Here the makefile equivalent of the workflow.sh file:


.PHONY: all
all: report.pdf

fig_smoothed_5.png: fig_smoothed.R airmiles.csv
    Rscript $^ $@ --n_knot=5  

fig_smoothed_10.png: fig_smoothed.R airmiles.csv
    Rscript $^ $@ --n_knot=10

report.pdf: report.qmd fig_smoothed_5.png fig_smoothed_10.png
    Rscript -e "quarto::quarto_render('$<')"

We delete fig_smoothed_5.png and run the makefile.

rm fig_smoothed_5.png
make

Rscript fig_smoothed.R airmiles.csv fig_smoothed_5.png --n_knot=5  
✔ Assigned object `.airmiles` with value "airmiles.csv" and class "character".
✔ Assigned object `n_knot` with value 5 and class "numeric".
✔ Assigned object `.out` with value "fig_smoothed_5.png" and class "character".
null device 
          1 
Rscript -e "quarto::quarto_render('report.qmd')"

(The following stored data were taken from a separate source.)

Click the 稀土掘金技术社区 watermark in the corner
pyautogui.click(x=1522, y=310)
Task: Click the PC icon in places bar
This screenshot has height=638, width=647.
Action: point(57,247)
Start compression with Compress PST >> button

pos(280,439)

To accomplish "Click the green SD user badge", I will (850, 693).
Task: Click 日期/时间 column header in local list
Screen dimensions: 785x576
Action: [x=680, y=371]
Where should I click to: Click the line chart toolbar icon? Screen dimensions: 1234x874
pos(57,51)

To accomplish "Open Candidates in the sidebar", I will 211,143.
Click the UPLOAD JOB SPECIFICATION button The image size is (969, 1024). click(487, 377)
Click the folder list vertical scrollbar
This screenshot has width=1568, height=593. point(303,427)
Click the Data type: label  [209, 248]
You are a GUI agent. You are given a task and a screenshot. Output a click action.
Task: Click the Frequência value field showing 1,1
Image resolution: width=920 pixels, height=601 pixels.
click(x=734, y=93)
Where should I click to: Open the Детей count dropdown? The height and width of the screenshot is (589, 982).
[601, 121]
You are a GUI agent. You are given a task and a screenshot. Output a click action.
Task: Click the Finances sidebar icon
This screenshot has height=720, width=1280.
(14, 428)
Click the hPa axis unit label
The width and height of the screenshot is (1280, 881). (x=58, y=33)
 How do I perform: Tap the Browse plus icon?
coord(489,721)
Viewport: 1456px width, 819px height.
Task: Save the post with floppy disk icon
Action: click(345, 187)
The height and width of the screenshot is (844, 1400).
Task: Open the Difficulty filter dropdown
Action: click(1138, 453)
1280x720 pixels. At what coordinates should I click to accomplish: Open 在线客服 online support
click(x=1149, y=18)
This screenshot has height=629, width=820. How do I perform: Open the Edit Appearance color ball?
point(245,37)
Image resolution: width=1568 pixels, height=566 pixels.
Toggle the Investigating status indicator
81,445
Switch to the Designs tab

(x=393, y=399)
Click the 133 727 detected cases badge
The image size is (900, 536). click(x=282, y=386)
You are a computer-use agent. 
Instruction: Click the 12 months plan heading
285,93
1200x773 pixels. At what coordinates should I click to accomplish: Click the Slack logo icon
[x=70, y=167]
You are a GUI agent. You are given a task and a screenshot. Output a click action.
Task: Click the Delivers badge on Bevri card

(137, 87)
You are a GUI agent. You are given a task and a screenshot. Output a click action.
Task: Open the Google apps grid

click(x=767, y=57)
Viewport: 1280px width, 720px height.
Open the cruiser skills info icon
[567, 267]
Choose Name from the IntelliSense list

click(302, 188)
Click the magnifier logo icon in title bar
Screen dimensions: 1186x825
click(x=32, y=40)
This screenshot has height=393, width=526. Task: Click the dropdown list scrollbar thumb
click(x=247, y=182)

processing file: report.qmd
1/3                            
2/3 [fig_smoothed_side_by_side]
3/3                            
output file: report.knit.md

pandoc 
  to: html
  output-file: report.html
  standalone: true
  section-divs: true
  html-math-method: mathjax
  wrap: none
  default-image-extension: png
  variables: {}
  
metadata
  document-css: false
  link-citations: true
  date-format: long
  lang: en
  title: Smoothed Passenger Miles
  
Output created: report.html

Whereas the bash script workflow.sh would have recreated fig_smoothed_5.png, fig_smoothed_10.png and report.html, Make recognises that fig_smoothed_10.png is still up-to-date, so it only recreates fig_smoothed_5.png and report.html.

Makefiles take some time to master, but they have important advantages, discussed in A Workflow for Data Analysis.

Alternatives to `cmd_assign()`

cmd_assign() is not the only option for processing command line arguments.

One alternative is cmdArgs() in package R.utils, which is a more user-friendly version of the base R function commandArgs().

Another is package docopt, which can be used to construct an interface for script, including the processing of command line arguments.

cmd_assign() is more specialised than cmdArgs() or docopt. It focuses specifically on the task of processing command line arguments as part of a data analysis workflow.